Como a quantidade de água é restrita, a prioridade é o abastecimento humano e animal, conforme está na legislação. Entretanto, a agricultura familiar e a rega de plantas é essencial para a sustentabilidade da região.
Portanto, é necessário aumentar a oferta de água, especialmente nas cidades ameaçadas de colapso hídrico. Lamentavelmente, não está previsto o reúso do esgoto sanitário, que polui rios, córregos e açudes, como vem sendo feito pela Sabesp em São Paulo e pela Caesb em Brasília. Lembro que a vazão de esgoto sanitário pode chegar a 80% das necessidades hídricas de uma cidade e, dessa forma, muitas cidades ameaçadas de colapso hídrico poderão ter sua situação normalizada.
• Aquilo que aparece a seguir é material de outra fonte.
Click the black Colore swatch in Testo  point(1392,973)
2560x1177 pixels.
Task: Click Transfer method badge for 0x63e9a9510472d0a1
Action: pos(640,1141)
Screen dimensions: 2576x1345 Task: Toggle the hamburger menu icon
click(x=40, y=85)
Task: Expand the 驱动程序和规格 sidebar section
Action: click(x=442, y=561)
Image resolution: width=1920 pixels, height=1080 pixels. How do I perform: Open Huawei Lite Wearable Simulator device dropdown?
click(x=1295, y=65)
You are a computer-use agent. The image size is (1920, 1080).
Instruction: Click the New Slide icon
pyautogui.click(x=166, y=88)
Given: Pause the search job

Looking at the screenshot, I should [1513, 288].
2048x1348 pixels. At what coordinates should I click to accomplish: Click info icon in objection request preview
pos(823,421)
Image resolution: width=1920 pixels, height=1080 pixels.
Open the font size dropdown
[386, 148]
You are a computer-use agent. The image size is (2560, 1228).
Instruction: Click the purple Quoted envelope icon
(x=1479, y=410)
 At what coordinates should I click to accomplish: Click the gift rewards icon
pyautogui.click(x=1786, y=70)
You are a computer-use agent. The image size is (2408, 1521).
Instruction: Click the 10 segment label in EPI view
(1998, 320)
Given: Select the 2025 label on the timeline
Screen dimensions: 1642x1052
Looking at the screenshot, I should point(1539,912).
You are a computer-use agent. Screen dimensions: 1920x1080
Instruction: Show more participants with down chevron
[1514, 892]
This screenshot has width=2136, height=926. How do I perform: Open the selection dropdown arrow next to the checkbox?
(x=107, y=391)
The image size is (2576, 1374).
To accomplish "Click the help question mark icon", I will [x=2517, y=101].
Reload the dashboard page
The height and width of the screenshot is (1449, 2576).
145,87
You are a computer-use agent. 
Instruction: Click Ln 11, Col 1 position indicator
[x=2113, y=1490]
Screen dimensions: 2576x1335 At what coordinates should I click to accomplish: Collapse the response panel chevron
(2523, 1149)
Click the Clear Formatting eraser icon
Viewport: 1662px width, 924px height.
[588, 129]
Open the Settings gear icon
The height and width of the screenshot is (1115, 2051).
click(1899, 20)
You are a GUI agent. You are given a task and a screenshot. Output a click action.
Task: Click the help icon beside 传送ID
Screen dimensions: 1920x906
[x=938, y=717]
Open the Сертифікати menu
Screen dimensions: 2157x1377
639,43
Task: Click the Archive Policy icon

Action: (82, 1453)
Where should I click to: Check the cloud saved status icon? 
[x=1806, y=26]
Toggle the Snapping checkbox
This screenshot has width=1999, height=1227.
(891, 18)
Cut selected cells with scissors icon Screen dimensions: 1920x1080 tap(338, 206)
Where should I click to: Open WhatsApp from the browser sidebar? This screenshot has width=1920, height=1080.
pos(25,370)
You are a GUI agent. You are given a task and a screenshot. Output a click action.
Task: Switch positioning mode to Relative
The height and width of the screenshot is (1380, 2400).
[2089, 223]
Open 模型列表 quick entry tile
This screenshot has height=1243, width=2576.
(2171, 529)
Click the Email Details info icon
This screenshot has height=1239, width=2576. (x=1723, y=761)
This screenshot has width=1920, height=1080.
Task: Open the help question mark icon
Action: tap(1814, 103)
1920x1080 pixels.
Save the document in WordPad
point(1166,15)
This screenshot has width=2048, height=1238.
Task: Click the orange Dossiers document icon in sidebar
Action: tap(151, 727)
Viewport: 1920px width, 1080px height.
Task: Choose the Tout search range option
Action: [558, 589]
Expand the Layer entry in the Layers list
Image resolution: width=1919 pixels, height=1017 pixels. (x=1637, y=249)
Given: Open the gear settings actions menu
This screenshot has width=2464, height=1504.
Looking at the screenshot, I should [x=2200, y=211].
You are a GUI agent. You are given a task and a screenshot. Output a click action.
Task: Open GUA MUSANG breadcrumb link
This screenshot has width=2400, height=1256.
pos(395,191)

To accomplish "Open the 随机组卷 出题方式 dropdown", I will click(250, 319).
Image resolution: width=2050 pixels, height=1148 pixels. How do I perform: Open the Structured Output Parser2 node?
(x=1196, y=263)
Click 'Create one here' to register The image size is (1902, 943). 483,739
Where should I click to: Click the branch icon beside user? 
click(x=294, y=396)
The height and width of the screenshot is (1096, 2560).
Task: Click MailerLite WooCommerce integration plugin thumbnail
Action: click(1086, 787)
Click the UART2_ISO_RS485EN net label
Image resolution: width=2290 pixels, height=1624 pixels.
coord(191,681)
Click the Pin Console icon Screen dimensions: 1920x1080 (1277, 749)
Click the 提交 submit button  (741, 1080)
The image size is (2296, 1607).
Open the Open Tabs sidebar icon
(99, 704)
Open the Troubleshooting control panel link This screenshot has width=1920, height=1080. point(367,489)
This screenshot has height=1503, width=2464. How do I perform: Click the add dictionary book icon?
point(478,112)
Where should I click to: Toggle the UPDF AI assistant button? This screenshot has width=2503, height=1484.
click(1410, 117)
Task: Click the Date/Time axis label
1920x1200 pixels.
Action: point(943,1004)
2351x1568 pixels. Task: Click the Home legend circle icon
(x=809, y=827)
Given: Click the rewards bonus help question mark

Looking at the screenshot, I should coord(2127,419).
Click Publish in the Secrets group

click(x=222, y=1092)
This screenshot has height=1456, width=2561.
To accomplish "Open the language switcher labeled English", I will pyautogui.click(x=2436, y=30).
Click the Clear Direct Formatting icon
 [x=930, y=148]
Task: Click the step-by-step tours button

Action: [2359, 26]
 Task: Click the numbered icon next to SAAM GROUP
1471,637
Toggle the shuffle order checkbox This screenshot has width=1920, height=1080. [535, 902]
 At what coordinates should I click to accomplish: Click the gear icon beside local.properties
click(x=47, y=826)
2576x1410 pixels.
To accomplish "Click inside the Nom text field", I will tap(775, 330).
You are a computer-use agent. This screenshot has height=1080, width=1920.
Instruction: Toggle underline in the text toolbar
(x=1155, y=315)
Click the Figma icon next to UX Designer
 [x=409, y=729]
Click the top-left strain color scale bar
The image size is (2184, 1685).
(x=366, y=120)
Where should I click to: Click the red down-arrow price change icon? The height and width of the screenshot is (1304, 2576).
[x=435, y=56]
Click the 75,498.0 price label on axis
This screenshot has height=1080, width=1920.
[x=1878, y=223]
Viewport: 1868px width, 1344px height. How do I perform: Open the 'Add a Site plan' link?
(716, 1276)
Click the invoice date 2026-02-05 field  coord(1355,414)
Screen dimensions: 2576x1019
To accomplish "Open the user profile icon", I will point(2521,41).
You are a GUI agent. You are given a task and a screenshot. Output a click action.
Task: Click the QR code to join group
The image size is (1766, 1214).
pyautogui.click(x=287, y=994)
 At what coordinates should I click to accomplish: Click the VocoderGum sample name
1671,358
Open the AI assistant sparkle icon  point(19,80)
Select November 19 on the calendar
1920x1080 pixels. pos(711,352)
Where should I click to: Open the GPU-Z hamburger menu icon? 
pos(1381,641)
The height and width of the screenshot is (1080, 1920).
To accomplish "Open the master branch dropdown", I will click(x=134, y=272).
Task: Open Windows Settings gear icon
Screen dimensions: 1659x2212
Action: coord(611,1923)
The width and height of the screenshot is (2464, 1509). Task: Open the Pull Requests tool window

Finalmente, gostaria de dizer que não há nenhum paradoxo entre a transposição de águas para o Nordeste Setentrional e outras transposições de água citadas pelo Gogó. Por exemplo, a transposição de águas do Rio São Francisco para o sertão de Pernambuco será feita por meio de uma adutora (a adutora do Pajeú) porque a vazão será praticamente constante. No caso da transposição de águas para o Nordeste Setentrional, a condução da água será feita tanto por canais como pelo leito de rios intermitentes porque a vazão será muito variável e, tecnicamente, não se justificaria criar adutoras em paralelo para fazer frente às diferentes vazões de transposição.